Each story in Love Medicine is told in a unique voice that echoes the rich oral tradition of the Chippewa, in particular, and Native Americans, in general. One can hear the poet in Lipsha’s telling, the child in Henry Junior’s, and the activist in Lulu’s. This multivocal quality lets the narrative sing, like the wild, unholy songs that Eli sings to attract both deer and women. It also allows readers to experience an event told by different voices, such as Marie and Nector in “Saint Marie” and “Wild Geese,” two stories that happen on the same day.

A complex and non-traditional novel, Love Medicine does not have one clear protagonist, but the two mother figures, Marie Kashpaw and Lulu Lamartine, share the role. As representatives of both Mother Earth and the twentieth-century Native American woman, they succumb to their families and fates from youth to old age, where they eventually make their peace and become friends. This cannot happen until Nector Kashpaw is dead and his spirit released. In this sense, Nector is the novel’s antagonist. He is schooled in government schools, works mostly for white businesses, and becomes a tribal leader who sometimes sells out to the demands and whims of the United States government. He is unfaithful to both Marie and Lulu, loving them both in different ways and unable to choose between them, even in the dementia of his old age. Unlike Lipsha, he is not grounded in the old indigenous ways. Unlike Gerry, he is stuck in the prison of his own selfish heart. Unlike Eli, he is not a man of the woods and the wild. Despite his physical demise, Nector’s death is accidental and sudden, but it releases the two protagonists to become more fully themselves.

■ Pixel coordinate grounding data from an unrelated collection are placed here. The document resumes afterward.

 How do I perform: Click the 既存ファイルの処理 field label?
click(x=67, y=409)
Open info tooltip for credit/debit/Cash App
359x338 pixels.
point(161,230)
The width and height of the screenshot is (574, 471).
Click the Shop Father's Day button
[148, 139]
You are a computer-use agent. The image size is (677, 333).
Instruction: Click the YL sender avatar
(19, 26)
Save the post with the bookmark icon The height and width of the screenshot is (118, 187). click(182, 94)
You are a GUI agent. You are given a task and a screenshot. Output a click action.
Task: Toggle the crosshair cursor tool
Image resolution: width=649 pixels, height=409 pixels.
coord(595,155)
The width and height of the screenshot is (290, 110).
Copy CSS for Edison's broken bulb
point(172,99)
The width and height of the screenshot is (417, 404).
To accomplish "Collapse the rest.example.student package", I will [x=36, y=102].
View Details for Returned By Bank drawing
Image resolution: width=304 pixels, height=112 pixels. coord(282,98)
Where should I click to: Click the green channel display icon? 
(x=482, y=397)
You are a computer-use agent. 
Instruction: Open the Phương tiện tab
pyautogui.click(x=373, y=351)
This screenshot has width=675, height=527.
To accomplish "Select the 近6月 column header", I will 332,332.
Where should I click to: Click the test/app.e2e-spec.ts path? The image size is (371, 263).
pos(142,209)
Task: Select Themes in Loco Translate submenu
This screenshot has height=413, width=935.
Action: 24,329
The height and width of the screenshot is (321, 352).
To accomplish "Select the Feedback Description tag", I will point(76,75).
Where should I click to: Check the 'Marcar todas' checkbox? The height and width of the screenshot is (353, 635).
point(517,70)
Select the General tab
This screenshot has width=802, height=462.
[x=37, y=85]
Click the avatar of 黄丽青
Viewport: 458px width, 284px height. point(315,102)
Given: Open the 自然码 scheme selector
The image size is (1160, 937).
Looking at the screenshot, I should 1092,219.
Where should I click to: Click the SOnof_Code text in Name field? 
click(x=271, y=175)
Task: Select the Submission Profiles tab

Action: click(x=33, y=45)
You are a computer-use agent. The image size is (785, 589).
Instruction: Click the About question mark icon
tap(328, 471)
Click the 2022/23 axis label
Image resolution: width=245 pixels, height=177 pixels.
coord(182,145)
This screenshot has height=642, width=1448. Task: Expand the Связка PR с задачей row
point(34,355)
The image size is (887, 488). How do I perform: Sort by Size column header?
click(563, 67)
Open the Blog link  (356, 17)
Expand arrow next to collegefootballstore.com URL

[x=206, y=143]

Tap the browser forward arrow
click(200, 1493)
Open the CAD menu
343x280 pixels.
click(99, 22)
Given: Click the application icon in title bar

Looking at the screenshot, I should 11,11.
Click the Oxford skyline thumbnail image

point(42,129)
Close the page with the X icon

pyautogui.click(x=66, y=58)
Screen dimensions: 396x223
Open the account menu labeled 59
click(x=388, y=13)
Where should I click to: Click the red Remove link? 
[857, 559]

The event that sets this triangular conflict into motion happens in 1934, when Marie flees Sacred Heart convent after being attacked by Sister Leopolda and literally runs into Nector. Nector has already confessed his lust for Lulu, a girl he does not love but still wants. He is saving money to buy Lulu a wedding band, which makes him stop Marie because he sees her as a source of a possible reward from the nuns. Nector gets more than he bargained for in his encounter with Marie. By the end of the story, he holds her wounded hand in his, offers her the geese he has shot, and admits that he both wants her and does not want her but cannot let her go.

This love triangle plays out throughout the stories, but it meanders rather than runs in a straight course. Like the waters that flow through the settings, the rising action of the novel twists and turns, sometimes rushes, and sometimes gathers in muddy sloughs. Sometimes, the three characters of Nector, Marie, and Lulu come face-to-face in conflict, such as in “The Plunge of the Brave,” when Nector leaves Marie at home to seek Lulu. The two letters he writes make the conflict visual and visceral. Mostly, the conflict is just below the obvious surface of the plot. The town gossips who visit Marie in “The Beads” question Marie’s fidelity to Nector because they observe Eli around so much, but she remains faithful. Lulu rejects Nector after he tried to throw her off her land. She agrees to marry Bev Lamartine which raises Nector’s jealousy and ire. There are other times when the conflict seethes and bubbles, hardly visible to anyone but the three of them. From the first story to the last, this tension is always there.

The climax happens when Lipsha helps Marie make a love medicine with the intention of luring Nector away from Lulu and back to his rightful wife. Lipsha is very successful at such magic, and so it seems that it will work, but he takes a shortcut when he fails to shoot the geese, and the plan falls apart. Nector, the man who raised Lipsha as a son, chokes on the artificial love medicine instead, and the plot takes a tragic turn. However, although both women mourn his death, Marie and Lulu can each now release the terrible hold that he has had on their hearts. Their love for him and for all their many children has been mostly pure and righteous, and they are rewarded in their old age with a friendship born of that love. When Marie wipes Lulu’s eyes with a warm cloth, it is both benediction and baptism, a sacred act of feminine healing.